Work to do. Copy the part of the whistle blower protection passage starting with "To protect the informers/whistle" and going on through "legislation is enacted.", and swap "judiciary" for "courts".

Source passage.
________________

To provide protection to whistle blowers, Public Interest Disclosure and Protection to Persons Making the Disclosures Bill, 2010 was introduced in the Parliament. The Bill passed by the Lok Sabha in 2011 was renamed as the ‘Whistle Blowers Protection Bill, 2011’. The Bill contains provisions to provide adequate safeguards against victimisation of the person making disclosure on any allegation of corruption or wilful misuse of power or wilful misuse of discretion against any public servant. However, the Bill does not address the protection to be provided to whistle blowers in the private sector.
To protect the informers/whistle blowers in absence of any concrete legislation on whistle blower protection, the judiciary has from time to time directed the Indian Government to formulate suitable guidelines/regulations to protect the whistle blowers. In this regard, the Supreme Court while hearing a writ petition regarding the murder of Satendra Dubey, who exposed corruption in NHRI, directed the government to form a suitable machinery for acting on complains from whistle blowers until a suitable legislation is enacted.
The Narayana Murthy Committee appointed by the SEBI in 2002 proposed that a whistle blower policy should be made mandatory for listed companies in India. The recommendations stressed the need for employees of company to have access to the company’s audit committee without necessarily informing the superiors. However, after stiff resistance from the corporate sector, it was made optional. Thus, as per Clause 49 of the Listing Agreement, the Whistle blower Policy is a non-mandatory requirement. As per this policy, every employee is encouraged to come out with their complaints as to any kind of misuse of company’s properties, mismanagement or wrongful conduct prevailing in the company, if any. Whistle blower could be a “present employee” or an “ex-employee” and he has to blow the whistle to the Audit Committee of the company either through phone or through written communication with relevant information without fear of retaliation of any kind. Corporate Governance Voluntary Guidelines, 2009 issued by the Ministry of Corporate Affairs provide:
“The companies should ensure the institution of a mechanism for employees to report concerns about unethical behaviour, actual or suspected fraud, or violation of the company’s code of conduct or ethics policy. The companies should also provide for adequate safeguards against victimization of employees who avail of the mechanism, and also allow direct access to the Chairperson of the Audit Committee in exceptional cases”.
Being non-mandatory, the choice of adoption of the policy on whistle-blowing is left to the listed company to decide. Unfortunately, not many companies have opted for this policy. Fear of abuse of such a mechanism by people to settle scores or personal vendetta seems to be the reasons holding back most of the companies from implementing the policy.

________________

Stored entries:
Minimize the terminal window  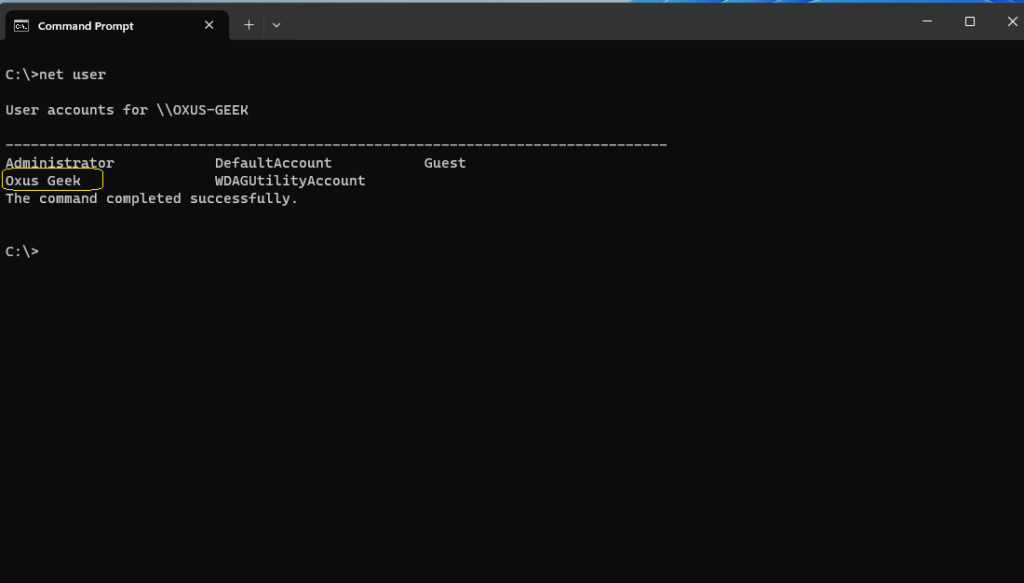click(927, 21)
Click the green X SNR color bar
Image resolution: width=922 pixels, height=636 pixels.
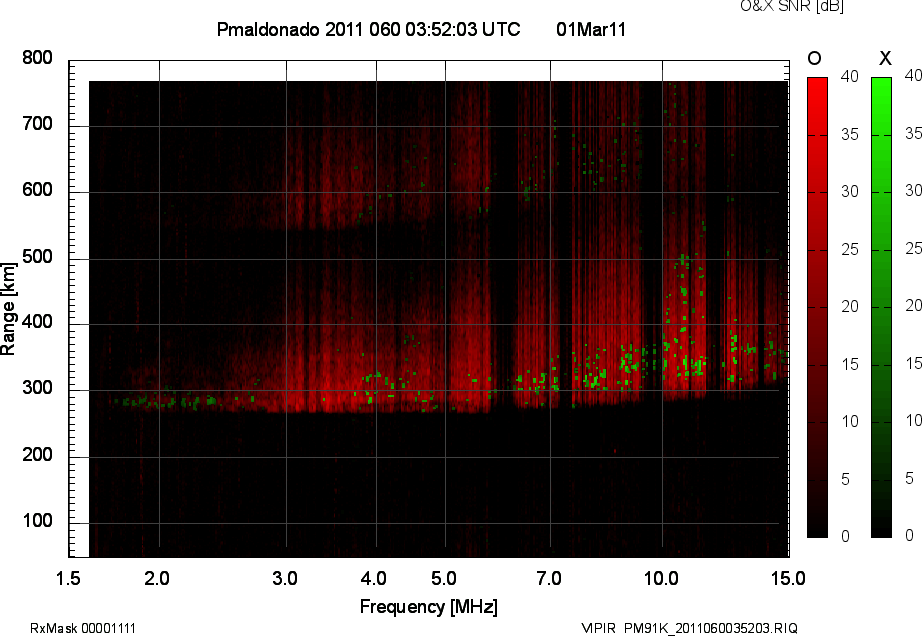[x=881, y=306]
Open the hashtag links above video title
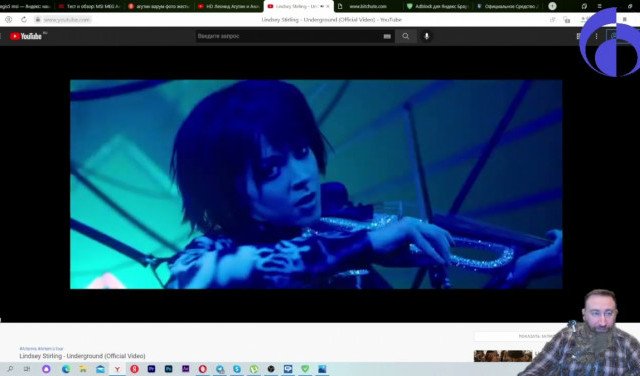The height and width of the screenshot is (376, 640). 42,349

________________

Finished exercise.
To protect the informers/whistle blowers in absence of any concrete legislation on whistle blower protection, the courts has from time to time directed the Indian Government to formulate suitable guidelines/regulations to protect the whistle blowers. In this regard, the Supreme Court while hearing a writ petition regarding the murder of Satendra Dubey, who exposed corruption in NHRI, directed the government to form a suitable machinery for acting on complains from whistle blowers until a suitable legislation is enacted.